Les troubles du comportement à l'adolescence relèvent-ils de la psychiatrie ?
Les troubles du comportement à l'adolescence relèvent-ils de la psychiatrie ?
- Actualité Sciences Po
Séminaire scientifique de l'OSC 2019-2020
98, rue de l'Université 75007 Paris - salle Annick Percheron
vendredi 6 mars 2020 de 12h à 13h30
Les troubles du comportement à l'adolescence relèvent-ils de la psychiatrie ?
Incertitudes et dilemmes
Isabelle Coutant (CNRS-IRIS)
Chargée de recherche CNRS à l'IRIS (EHESS)
« Troubles du comportement », « troubles des conduites », « états-limite » ou « borderline », « pathologies de l’agir »… Selon les nosographies ou les affiliations théoriques, les catégorisations diffèrent pour désigner des troubles adolescents qui mettent à mal les normes sociales et qui, tant dans le champ éducatif que dans le champ de la santé mentale, sont jugés en augmentation.
En sciences sociales, depuis Michel Foucault, nombre de travaux ont questionné la légitimité d’un traitement psychiatrique de ce type de déviance. Ils considèrent qu’en médicalisant les comportements rétifs à l’ordre social, on participe du maintien des inégalités qui les produisent.
La controverse qui a suivi la publication d’un rapport de l’INSERM sur le trouble des conduites en 2005 a montré que ces interrogations traversent également pour partie la pédopsychiatrie. Les professionnels sensibles à la dimension sociale de ces troubles s’inquiétaient d’un repérage précoce au potentiel stigmatisant, dans un contexte politique de répression accrue de la délinquance des mineurs.
Il demeure cependant que la psychiatrie fait bien souvent office de soupape pour les autres institutions d’encadrement de la jeunesse confrontées à des adolescents qu’elles jugent « ingérables ». Les foyers socio-éducatifs, les établissements scolaires, les magistrats orientent régulièrement ces adolescents et leurs familles vers les dispositifs « psy ». Les questions qui se posent alors, dans le quotidien de l’activité est, au cas par cas : Quelle légitimité à intervenir ? Comment ne pas renforcer le stigmate dont l’adolescent ou l’adolescente fait l’objet ? Comment obtenir son adhésion ? Jusqu’où intervenir ?

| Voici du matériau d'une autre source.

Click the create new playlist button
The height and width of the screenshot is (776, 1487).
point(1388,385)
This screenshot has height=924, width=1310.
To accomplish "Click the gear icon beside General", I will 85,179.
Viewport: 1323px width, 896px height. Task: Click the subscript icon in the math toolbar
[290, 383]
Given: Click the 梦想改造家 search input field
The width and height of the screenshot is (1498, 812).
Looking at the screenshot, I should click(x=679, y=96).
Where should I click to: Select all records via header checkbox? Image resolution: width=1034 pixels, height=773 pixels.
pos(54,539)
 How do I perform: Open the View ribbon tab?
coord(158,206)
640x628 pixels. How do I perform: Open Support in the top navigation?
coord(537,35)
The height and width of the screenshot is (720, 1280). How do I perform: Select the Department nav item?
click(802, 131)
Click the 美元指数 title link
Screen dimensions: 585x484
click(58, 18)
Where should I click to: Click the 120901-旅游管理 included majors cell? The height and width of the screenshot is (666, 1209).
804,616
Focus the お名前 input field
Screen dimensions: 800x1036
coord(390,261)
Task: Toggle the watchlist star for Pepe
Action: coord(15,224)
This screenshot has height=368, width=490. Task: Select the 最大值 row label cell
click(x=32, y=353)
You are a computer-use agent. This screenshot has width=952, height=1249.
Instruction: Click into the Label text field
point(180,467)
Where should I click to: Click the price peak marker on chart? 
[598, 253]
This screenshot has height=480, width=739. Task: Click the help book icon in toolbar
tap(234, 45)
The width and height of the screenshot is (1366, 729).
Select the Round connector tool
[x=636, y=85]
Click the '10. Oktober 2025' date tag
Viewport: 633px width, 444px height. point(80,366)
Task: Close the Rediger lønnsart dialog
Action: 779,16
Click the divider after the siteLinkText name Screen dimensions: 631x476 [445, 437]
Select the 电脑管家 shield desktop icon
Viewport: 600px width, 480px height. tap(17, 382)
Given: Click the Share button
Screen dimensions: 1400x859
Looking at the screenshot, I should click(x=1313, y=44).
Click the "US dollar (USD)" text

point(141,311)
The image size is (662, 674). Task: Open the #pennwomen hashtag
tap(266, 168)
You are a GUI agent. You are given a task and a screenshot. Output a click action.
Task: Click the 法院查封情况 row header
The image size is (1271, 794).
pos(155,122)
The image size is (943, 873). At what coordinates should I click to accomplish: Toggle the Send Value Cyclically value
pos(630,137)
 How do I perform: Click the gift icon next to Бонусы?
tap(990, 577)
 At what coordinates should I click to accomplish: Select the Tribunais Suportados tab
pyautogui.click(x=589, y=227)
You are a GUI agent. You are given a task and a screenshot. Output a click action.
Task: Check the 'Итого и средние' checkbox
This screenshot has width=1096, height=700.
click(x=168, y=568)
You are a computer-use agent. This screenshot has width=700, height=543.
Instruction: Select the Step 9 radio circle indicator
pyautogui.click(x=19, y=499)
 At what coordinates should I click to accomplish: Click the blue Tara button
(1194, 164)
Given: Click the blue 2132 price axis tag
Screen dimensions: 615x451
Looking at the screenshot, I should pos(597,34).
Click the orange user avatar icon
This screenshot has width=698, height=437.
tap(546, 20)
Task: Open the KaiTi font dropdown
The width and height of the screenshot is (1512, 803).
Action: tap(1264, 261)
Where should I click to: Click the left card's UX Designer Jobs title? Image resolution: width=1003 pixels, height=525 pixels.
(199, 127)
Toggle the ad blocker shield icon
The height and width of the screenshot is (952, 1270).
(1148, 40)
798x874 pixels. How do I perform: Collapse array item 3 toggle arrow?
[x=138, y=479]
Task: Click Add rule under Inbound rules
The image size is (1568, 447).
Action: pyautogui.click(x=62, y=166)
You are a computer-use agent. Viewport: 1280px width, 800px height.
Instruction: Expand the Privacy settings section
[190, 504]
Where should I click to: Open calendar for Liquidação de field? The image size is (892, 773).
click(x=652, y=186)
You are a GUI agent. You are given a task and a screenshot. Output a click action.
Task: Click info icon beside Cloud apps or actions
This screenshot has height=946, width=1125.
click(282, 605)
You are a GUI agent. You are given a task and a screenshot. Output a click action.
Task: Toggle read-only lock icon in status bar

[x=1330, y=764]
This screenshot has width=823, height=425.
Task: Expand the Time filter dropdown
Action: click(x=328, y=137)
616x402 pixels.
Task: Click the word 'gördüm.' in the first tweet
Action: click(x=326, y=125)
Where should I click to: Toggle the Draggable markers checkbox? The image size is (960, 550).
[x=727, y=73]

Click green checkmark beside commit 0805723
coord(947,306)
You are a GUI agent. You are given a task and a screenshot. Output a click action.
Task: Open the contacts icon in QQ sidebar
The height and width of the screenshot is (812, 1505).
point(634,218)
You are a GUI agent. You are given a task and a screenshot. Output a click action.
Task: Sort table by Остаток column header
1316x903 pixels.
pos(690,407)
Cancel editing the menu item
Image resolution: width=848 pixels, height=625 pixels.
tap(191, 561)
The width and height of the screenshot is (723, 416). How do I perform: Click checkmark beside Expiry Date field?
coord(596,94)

A partir d’une enquête ethnographique menée au sein d’un service d’hospitalisation spécialisé dans la prise en charge des troubles du comportement, d’une seconde enquête réalisée au sein d’une Maison des adolescents, et d’un projet de film documentaire retraçant le parcours d’une jeune femme ayant été hospitalisée à l’âge de 16 ans, il s’agira de réfléchir à la fois aux dilemmes de la psychiatrie face à ce type de troubles qui, peut-être plus que d’autres, troublent l’institution, et à la fonction qu’elle peut remplir en terme de socialisation des adolescents, de médiation au sein des familles et de soutien des autres institutions en charge de la jeunesse.